> _Items listed in a dataset_:
= = = =
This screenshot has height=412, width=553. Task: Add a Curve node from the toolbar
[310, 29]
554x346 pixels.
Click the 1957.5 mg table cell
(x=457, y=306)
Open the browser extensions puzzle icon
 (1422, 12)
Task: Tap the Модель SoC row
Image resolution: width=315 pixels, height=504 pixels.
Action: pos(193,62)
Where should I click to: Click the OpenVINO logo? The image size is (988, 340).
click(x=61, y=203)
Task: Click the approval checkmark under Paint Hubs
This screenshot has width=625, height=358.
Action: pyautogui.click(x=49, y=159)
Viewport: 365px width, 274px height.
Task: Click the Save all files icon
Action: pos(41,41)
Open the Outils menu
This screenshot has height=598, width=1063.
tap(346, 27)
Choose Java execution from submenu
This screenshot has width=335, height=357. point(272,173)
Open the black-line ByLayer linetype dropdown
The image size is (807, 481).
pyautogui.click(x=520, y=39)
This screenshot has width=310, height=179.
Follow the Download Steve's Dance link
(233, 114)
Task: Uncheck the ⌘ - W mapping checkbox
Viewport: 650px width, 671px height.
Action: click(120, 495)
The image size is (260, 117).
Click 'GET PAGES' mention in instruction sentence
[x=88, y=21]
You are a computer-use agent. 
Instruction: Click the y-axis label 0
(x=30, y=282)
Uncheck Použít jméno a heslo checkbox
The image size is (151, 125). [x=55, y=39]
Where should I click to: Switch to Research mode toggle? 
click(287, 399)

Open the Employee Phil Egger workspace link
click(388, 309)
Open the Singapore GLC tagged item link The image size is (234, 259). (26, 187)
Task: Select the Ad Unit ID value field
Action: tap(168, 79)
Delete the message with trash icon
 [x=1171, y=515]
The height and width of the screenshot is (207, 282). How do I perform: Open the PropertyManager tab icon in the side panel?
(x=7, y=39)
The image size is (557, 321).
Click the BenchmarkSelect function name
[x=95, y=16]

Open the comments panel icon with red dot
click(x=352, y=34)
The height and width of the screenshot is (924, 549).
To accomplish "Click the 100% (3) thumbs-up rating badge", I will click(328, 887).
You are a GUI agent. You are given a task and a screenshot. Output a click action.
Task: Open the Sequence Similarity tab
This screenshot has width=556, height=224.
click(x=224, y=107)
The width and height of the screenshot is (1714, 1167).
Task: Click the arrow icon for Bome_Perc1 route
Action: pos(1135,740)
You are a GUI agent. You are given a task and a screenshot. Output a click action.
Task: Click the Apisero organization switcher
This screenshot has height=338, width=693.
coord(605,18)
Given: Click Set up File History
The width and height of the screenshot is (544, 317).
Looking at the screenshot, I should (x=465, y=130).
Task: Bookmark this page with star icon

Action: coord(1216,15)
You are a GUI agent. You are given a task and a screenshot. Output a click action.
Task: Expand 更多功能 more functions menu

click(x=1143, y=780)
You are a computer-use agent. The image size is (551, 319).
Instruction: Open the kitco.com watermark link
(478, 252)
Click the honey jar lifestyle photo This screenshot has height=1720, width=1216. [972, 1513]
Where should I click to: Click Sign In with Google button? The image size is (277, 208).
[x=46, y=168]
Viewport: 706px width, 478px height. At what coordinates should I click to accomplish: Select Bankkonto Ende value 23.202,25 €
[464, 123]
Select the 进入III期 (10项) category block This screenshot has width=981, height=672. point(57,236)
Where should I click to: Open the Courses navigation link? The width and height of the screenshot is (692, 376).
= = = =
> _WORK ITEM_:
Give back each entry so that it matches the original word for word.

> _THE COMPLETED TASK_:
This screenshot has height=412, width=553. Task: Add a Curve node from the toolbar
[310, 29]
554x346 pixels.
Click the 1957.5 mg table cell
(x=457, y=306)
Open the browser extensions puzzle icon
 (1422, 12)
Task: Tap the Модель SoC row
Image resolution: width=315 pixels, height=504 pixels.
Action: pos(193,62)
Where should I click to: Click the OpenVINO logo? The image size is (988, 340).
click(x=61, y=203)
Task: Click the approval checkmark under Paint Hubs
This screenshot has width=625, height=358.
Action: pyautogui.click(x=49, y=159)
Viewport: 365px width, 274px height.
Task: Click the Save all files icon
Action: pos(41,41)
Open the Outils menu
This screenshot has height=598, width=1063.
tap(346, 27)
Choose Java execution from submenu
This screenshot has width=335, height=357. point(272,173)
Open the black-line ByLayer linetype dropdown
The image size is (807, 481).
pyautogui.click(x=520, y=39)
This screenshot has width=310, height=179.
Follow the Download Steve's Dance link
(233, 114)
Task: Uncheck the ⌘ - W mapping checkbox
Viewport: 650px width, 671px height.
Action: click(120, 495)
The image size is (260, 117).
Click 'GET PAGES' mention in instruction sentence
[x=88, y=21]
You are a computer-use agent. 
Instruction: Click the y-axis label 0
(x=30, y=282)
Uncheck Použít jméno a heslo checkbox
The image size is (151, 125). [x=55, y=39]
Where should I click to: Switch to Research mode toggle? 
click(287, 399)

Open the Employee Phil Egger workspace link
click(388, 309)
Open the Singapore GLC tagged item link The image size is (234, 259). (26, 187)
Task: Select the Ad Unit ID value field
Action: tap(168, 79)
Delete the message with trash icon
 [x=1171, y=515]
The height and width of the screenshot is (207, 282). How do I perform: Open the PropertyManager tab icon in the side panel?
(x=7, y=39)
The image size is (557, 321).
Click the BenchmarkSelect function name
[x=95, y=16]

Open the comments panel icon with red dot
click(x=352, y=34)
The height and width of the screenshot is (924, 549).
To accomplish "Click the 100% (3) thumbs-up rating badge", I will click(328, 887).
You are a GUI agent. You are given a task and a screenshot. Output a click action.
Task: Open the Sequence Similarity tab
This screenshot has width=556, height=224.
click(x=224, y=107)
The width and height of the screenshot is (1714, 1167).
Task: Click the arrow icon for Bome_Perc1 route
Action: pos(1135,740)
You are a GUI agent. You are given a task and a screenshot. Output a click action.
Task: Click the Apisero organization switcher
This screenshot has height=338, width=693.
coord(605,18)
Given: Click Set up File History
The width and height of the screenshot is (544, 317).
Looking at the screenshot, I should (x=465, y=130).
Task: Bookmark this page with star icon

Action: coord(1216,15)
You are a GUI agent. You are given a task and a screenshot. Output a click action.
Task: Expand 更多功能 more functions menu

click(x=1143, y=780)
You are a computer-use agent. The image size is (551, 319).
Instruction: Open the kitco.com watermark link
(478, 252)
Click the honey jar lifestyle photo This screenshot has height=1720, width=1216. [972, 1513]
Where should I click to: Click Sign In with Google button? The image size is (277, 208).
[x=46, y=168]
Viewport: 706px width, 478px height. At what coordinates should I click to accomplish: Select Bankkonto Ende value 23.202,25 €
[464, 123]
Select the 进入III期 (10项) category block This screenshot has width=981, height=672. point(57,236)
Where should I click to: Open the Courses navigation link? The width and height of the screenshot is (692, 376).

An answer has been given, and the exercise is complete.